Philipsburg Town Center back in 1947.

   In the meantime George is feeling his line again for the next catch and we are approaching the volcano-like silhouette of Saba. We pass along the completely inhospitable north coast and must sail on westward to reach the only suitable landing site on the southern shore, Fort Bay. At a distance a greyish mass of solid rock, from nearer by the island shows more line and colour and detail in the bright sunshine. There is more green than one would have thought at first, but still the main complexion of the mountain face varies little between dark reddish brown and purple-blue, broken by the black of vertical fissures and deep ravines reaching down to sea level. There is practically nothing to be seen of any sign of human habitation; only far high up to the left the tiny white spots of a few houses seem to hand – heaven knows how –against the steep rocky slopes. A little further on we pass the old landing site with the apt name of Ladder Bay from where an almost vertical flight of stairs climbs some 700 feet up the stone wall.

    At Fort Bay, the official landing place used nowadays, we find a narrow, sloping stone-strewn beach with a zigzag path leading up to a concrete platform. Against the rocks stands a small building for the performance of police and customs formalities, if any. On the beach a few rowing boats lie on their side and thre is some movement of people who all have something or other to do with the arrival of the “Blue Peter”, always a noteworthy event.

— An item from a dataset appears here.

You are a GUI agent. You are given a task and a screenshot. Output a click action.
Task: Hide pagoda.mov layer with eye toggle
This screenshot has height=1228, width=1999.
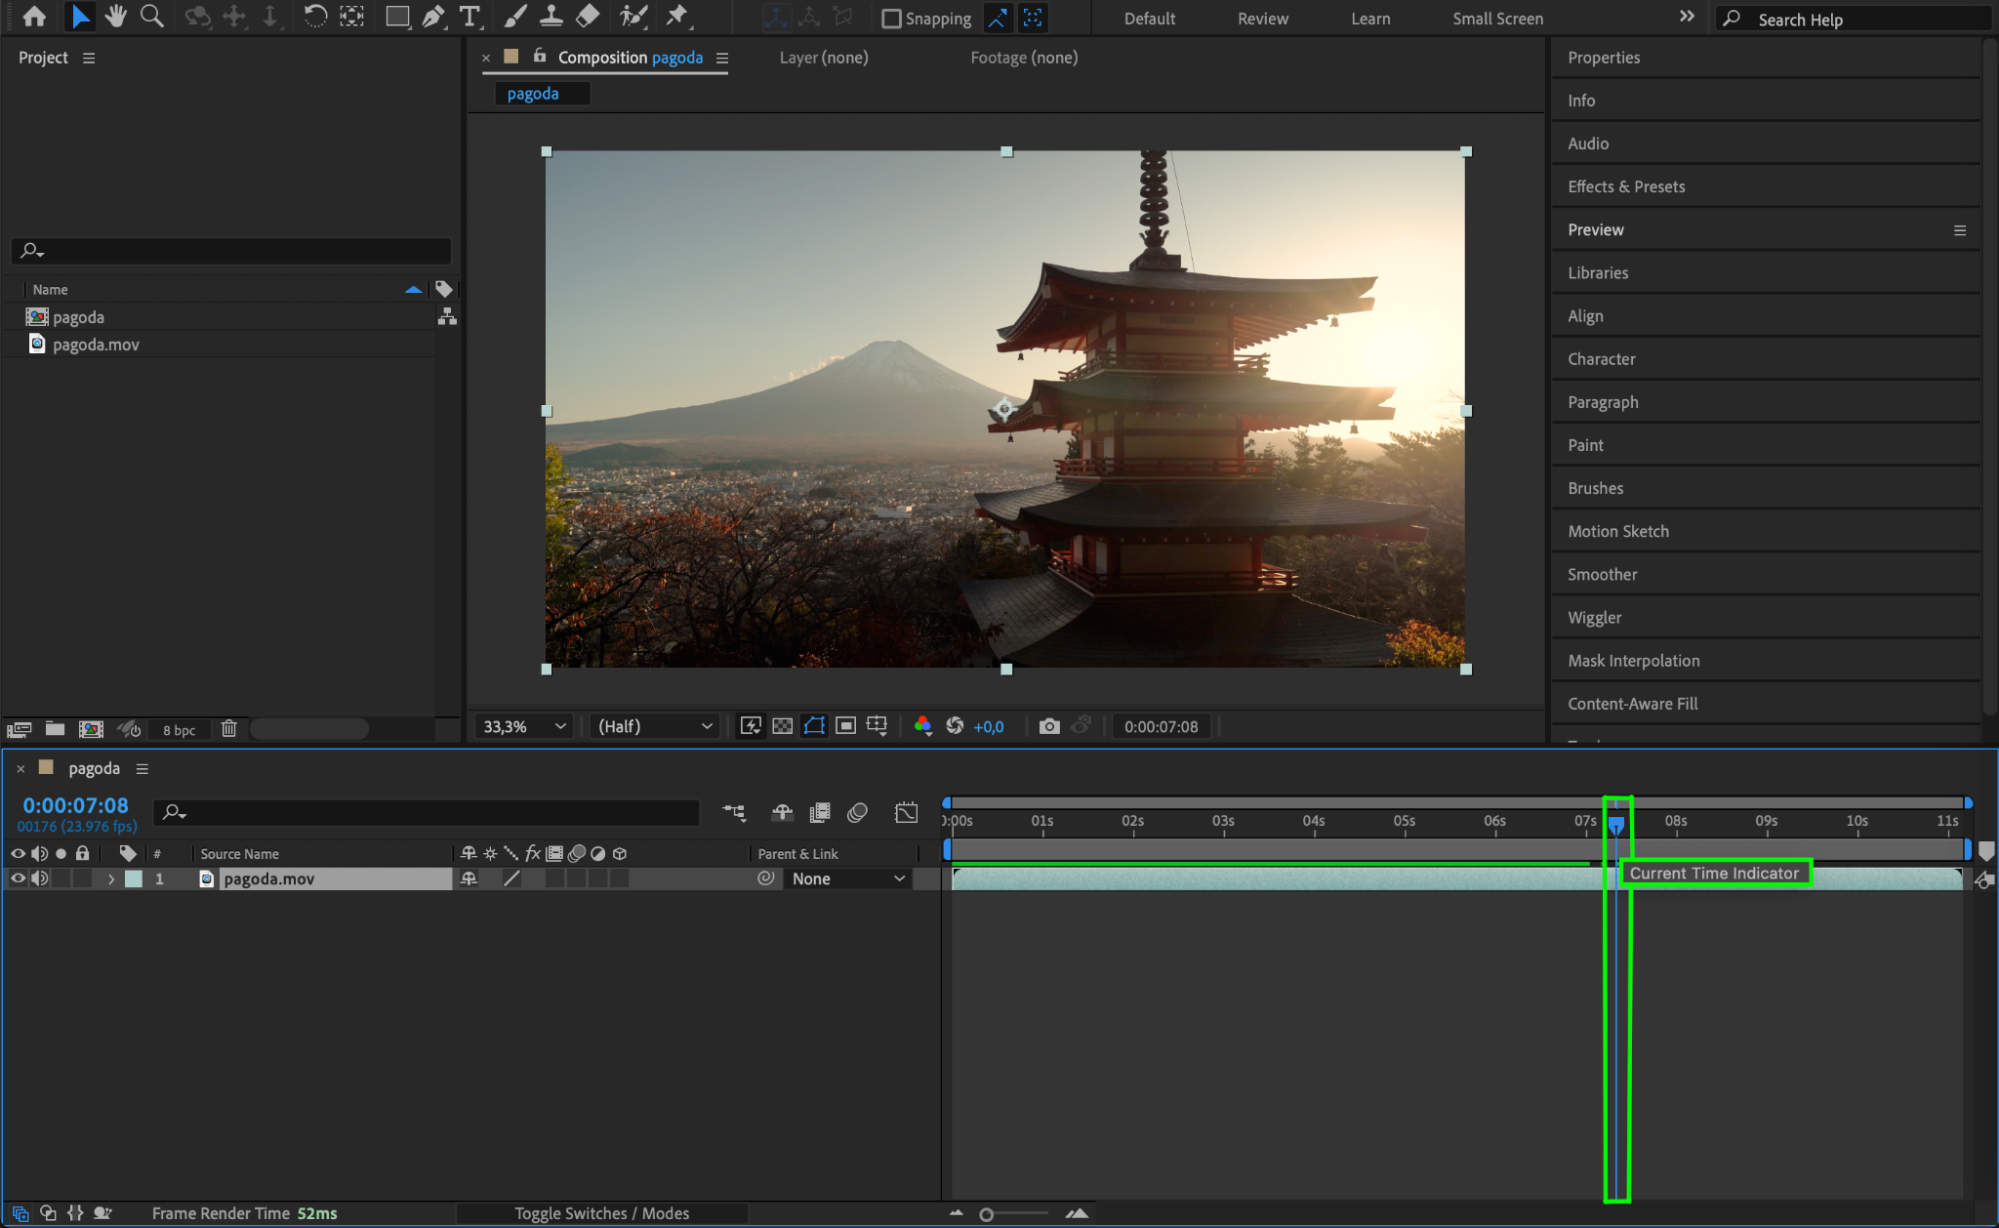coord(18,878)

    Already Captain Hodge has had the sails lowered and for a while the deck is covered by the bubbling white cloth. George and Marcel jump about like cats with a ball of knitting wool, gathering up the floundering sails by the armful. We continue under a bulging foresail until some 200 yards off shore and then, on a signal from Captain Hodge, Nasha shifts the helm right over. At the same moment the “Blue Peter” obediently turns off, the anchor rolls out and “That’s that”, says Hodge, scratching his head approvingly. Disembarkation can start!

Bringing passengers and cargo ashor at Fort Bay as it had been done for centuried. Photo from around 1935.

    In the meantime a small dinghy has been launched from the beach and two dark-skinned Sabans take up the fight against the very choppy surf. Just leave it to them, they can manage, these Sabans who have earned a high reputation for seamanship the world over and are gladly engaged by merchant ships. First the mail goes ashore and then follow the women and children. That gives me an excellent opportunity of watching the manoeuvres of the oarsmen, full-muscled fllows who throw the whole weight of their heavy strong bodies on the oars. Their tactics remind me of the methods employed by the Surinam Bush negroes negotiating swollen currents with dangerous rapids and falls; here I see that same unequalled instinct, the same acrobatic skill. Of course, once in a while a trip miscarries. The unlucky grown-ups get over it with a drenching and some abrasions, but with women and children on board it is a different matter and I feel really relieved when I see the last breakers push the boat with one heave safely up the beach. But then, there is no choice, since there is no other way of getting ashore at Saba!

    After saying farewell for a time to Captain Hodge and his men, I, too, finally reach the safety of the shore together with my cameras and the rest of my luggage.”

  So many times as a teenager I have made this same trip and on the “Blue Peter” mostly than I can identify with this story and it brings back fond memories of those days.